Empirical Event Attribution
Sometimes there is enough historical data to detect a trend in the observational record. In this case one can attempt a two-step attribution process:
  1. Compute the observed trend in the phenomenon under consideration (excluding the event itself).
  2. Relate the event quantitatively by physical and observational arguments to a quantity for which a model-based attribution study has been performed
Note that these routines are being developed and are not yet as stable as other parts of the Climate Explorer. Please report bugs and oddities. I give two examples, on the seasonal and daily time scales.
Example 1: Russian heat wave 2010
The summer of 2010 was very hot in large areas of European Russia. The following analysis has been published in Otto et al, GRL, 2012, albeit with a data up to 2011 only.

The area average 50°-60°N, 35°-55°E in the GISTEMP 1200 dataset for July is shown below.

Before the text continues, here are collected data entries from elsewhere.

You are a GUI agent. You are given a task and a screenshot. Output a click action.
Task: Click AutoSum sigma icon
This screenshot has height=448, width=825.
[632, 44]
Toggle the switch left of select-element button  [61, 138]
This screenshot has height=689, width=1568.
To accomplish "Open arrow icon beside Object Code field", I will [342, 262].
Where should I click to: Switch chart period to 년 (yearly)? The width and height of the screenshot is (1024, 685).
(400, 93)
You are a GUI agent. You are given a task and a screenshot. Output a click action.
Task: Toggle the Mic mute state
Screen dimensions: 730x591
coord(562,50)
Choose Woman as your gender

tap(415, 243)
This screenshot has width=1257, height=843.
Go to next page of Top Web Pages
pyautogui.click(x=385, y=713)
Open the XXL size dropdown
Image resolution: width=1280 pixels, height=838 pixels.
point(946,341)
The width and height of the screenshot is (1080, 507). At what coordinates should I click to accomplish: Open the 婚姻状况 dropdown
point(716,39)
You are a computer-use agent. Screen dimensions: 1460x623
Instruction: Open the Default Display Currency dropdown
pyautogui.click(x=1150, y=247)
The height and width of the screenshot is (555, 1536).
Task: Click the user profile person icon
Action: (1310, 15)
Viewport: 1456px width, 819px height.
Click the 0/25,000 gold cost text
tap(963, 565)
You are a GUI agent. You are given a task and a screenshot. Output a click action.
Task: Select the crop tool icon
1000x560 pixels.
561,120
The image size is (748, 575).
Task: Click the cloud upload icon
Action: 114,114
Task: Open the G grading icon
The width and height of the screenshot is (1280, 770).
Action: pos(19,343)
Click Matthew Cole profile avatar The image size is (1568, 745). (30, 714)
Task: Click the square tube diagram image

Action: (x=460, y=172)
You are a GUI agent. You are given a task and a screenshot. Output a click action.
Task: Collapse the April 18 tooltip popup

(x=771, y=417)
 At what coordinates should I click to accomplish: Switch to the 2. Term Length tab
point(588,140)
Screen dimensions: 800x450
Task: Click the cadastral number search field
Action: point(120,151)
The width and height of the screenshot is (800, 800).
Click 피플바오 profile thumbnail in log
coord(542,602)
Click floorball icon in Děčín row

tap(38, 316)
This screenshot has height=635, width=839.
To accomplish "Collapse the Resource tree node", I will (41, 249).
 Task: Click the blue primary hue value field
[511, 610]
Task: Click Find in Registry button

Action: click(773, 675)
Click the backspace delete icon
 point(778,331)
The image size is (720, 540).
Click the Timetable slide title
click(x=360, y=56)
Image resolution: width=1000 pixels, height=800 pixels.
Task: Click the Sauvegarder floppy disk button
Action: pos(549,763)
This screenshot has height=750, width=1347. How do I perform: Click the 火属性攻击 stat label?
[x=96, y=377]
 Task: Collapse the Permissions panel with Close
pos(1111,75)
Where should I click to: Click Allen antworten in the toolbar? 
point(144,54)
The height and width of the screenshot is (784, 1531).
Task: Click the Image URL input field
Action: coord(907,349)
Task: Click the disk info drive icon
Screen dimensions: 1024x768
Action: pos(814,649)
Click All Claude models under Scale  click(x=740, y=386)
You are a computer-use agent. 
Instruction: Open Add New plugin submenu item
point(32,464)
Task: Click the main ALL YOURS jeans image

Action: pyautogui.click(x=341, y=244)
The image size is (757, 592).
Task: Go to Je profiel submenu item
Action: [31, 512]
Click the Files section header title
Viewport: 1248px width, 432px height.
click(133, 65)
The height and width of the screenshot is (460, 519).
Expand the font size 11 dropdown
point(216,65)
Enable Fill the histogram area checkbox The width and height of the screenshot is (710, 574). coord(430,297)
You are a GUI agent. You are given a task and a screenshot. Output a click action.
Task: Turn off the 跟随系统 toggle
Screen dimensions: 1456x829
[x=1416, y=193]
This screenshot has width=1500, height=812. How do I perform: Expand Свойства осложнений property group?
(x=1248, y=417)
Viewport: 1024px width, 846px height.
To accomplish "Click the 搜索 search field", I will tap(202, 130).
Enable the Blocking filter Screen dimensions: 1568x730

July temperature in the area of the heat wave, 50°-60°N, 35°-55°E in the GISTEMP 1200 dataset.
temperature in the heat wave area in July, GISTEMP 1200

This immediately presents a problem. The low-pass filtered temperature (green line) follows the global mean temperature well after 1950, but has very high values also in the 1930s. The decision whether to include these (Dole et al, GRL, 2011) or not (Otto et al, 2012) is a subjective one. On the basis of observed discontinuities in individual station series during the second world war we concluded that the cooling from the 1930s to the 1950s is likely an artefact caused by station changes and we started our analysis in 1950.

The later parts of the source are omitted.